> **What to work on**: Rewrite the material below with every instance of "chevron" changed to "arrow", keeping everything else the same.

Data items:
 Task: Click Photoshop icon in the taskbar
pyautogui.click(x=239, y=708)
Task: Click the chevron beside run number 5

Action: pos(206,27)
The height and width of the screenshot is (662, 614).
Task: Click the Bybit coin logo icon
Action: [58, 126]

> **Result of this exercise**:
 Task: Click Photoshop icon in the taskbar
pyautogui.click(x=239, y=708)
Task: Click the arrow beside run number 5

Action: pos(206,27)
The height and width of the screenshot is (662, 614).
Task: Click the Bybit coin logo icon
Action: [58, 126]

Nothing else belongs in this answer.